SERMÓN 335 G (= Lambot 15)

Traductor: Pío de Luis Vizcaíno, o.s.a.

Sobre los mártires

Así, pues, mucho amaron a Dios nuestros mártires. Como poseían la caridad perfecta, no temieron la crueldad del perseguidor. La caridad perfecta, por tanto, hizo que no temieran nada. Por doquier se ensañaban contra ellos los perseguidores. Por doquier sufrían las tormentas y tempestades de este mundo. Eran fuertes en Dios y en Cristo. Más los perseguían los suyos que lloraban por ellos que los enemigos que se encolerizaban contra ellos. A un lado le infundía terror el enemigo; al otro le decía su mujer llorando: «¿En manos de quiénes nos dejas?
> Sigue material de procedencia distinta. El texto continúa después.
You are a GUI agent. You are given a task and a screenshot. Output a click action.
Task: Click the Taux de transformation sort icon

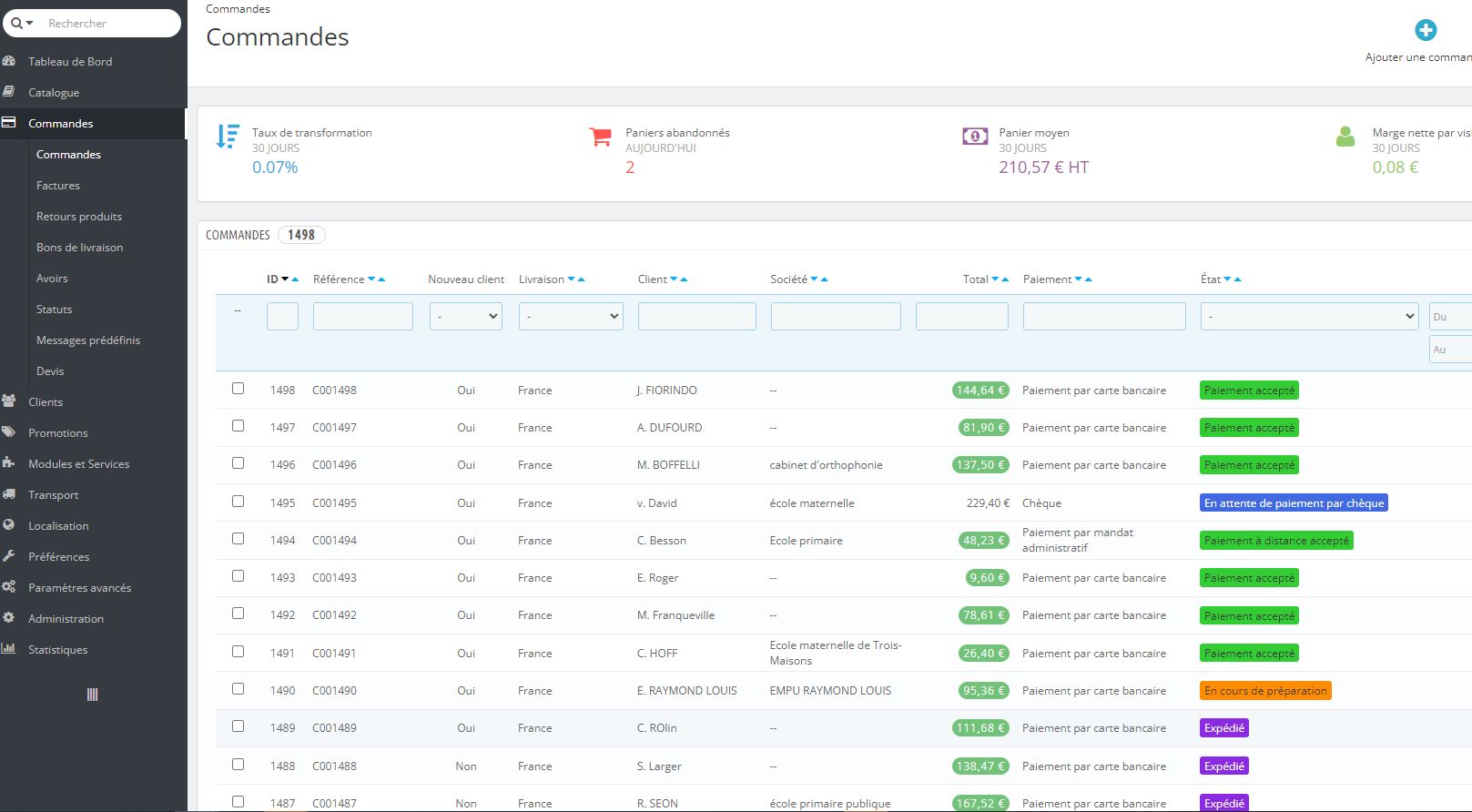pos(228,137)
Consiente; vive a nuestro lado, Dios perdona. ¿A quién confías nuestra soledad?». El otro le amenaza con estas otras palabras: «Si no lo haces, te atormentaré, te daré muerte, te entregaré al fuego». Él se mantuvo firme en medio de las amenazas del perseguidor y las lágrimas de su mujer; ni lo primero le quebró ni lo segundo le doblegó estando fijo en Dios, recto en Cristo, riéndose de las amenazas del perseguidor —pues el perseguidor no podía amenazar con penas eternas— y despreciando hasta las lágrimas de su esposa, porque más sólido es el matrimonio del alma con Cristo. Con la esperanza puesta en lo celeste, despreció lo terreno. Mirando a lo futuro, no se sintió aterrado por lo presente, pues, como está escrito, una vez que la caridad alcanza la plenitud, expulsa el temor1. El hombre de caridad perfecta no tenía nada que temer... Pero hallamos que en otro lugar se dijo: El casto temor del Señor permanece por los siglos de los siglos2. Allí se dice: La caridad cumplida expulsa el temor3, y aquí que el temor del Señor permanece por los siglos de los siglos4. Existen, pues, dos temores: uno al que expulsa la caridad y otro que permanece por los siglos de los siglos. Hay, por tanto, un temor terreno y hay otro casto, y no se pudo expresar mejor que usando este adjetivo

Así, como había comenzado a decir, ¿por qué te jactas, ¡oh cismático!, de tu suplicio malo, que no responde a una causa buena? En la Iglesia católica honremos, pues a los mártires, que tienen la gracia, no la audacia; la piedad, no la temeridad; la constancia, no la pertinacia; que recogen, no que dispersan5. Por tanto, escuchad la oración del mártir: Júzgame, ¡oh Dios!, y distingue mi causa6. No dijo «mi suplicio», sino «mi causa», pues fijó su mirada en el mártir de los mártires, en la cabeza de los mártires, en el Señor de los mártires, en el ejemplo de los mártires, en el que contempla a los mártires, en el que auxilia a los mártires, en el que corona a los mártires. Se fijó en que él no estimaba en mucho el suplicio, sino que distinguía la causa. Él fue quien en verdad dijo: Dichosos los que sufren persecución7. La afirmación aún no está clara. Persecución la sufre el adúltero por su lujuria; el homicida, por su crueldad; el ladrón, por su robo; persecución la sufren todos los criminales a causa de sus crímenes. ¿Qué dices? Quiero escucharte. Dichosos los que sufren persecución. Has mencionado el suplicio. Distingue la causa. Escucha —dice— que voy a distinguirla. Sigue: que sufren persecución por causa de la justicia8. «¿Por qué me haces tanto hincapié en el suplicio, ¡oh testigo falso!? Muéstrame tu justicia». A los mártires, pues, no los hace el suplicio, sino la causa. No hagas tanto hincapié en tu suplicio; demuestra antes tu justicia, cosa que no conseguirás hacer, pues no probarás más que la maldad de tu escisión. Hermanos, si queréis imitar a los verdaderos mártires, elegid vuestra causa para poder decir a Dios: Júzgame, Señor, y distingue mi causa de la causa de la gente malvada9. Distingue no mi suplicio, pues el mismo lo sufre la gente malvada, sino mi causa, que no la posee más que la persona santa. Elegid, pues, vuestra causa; una causa buena y justa, porque dichosos los que sufren persecución por causa de la justicia, porque de ellos es el reino de los cielos10.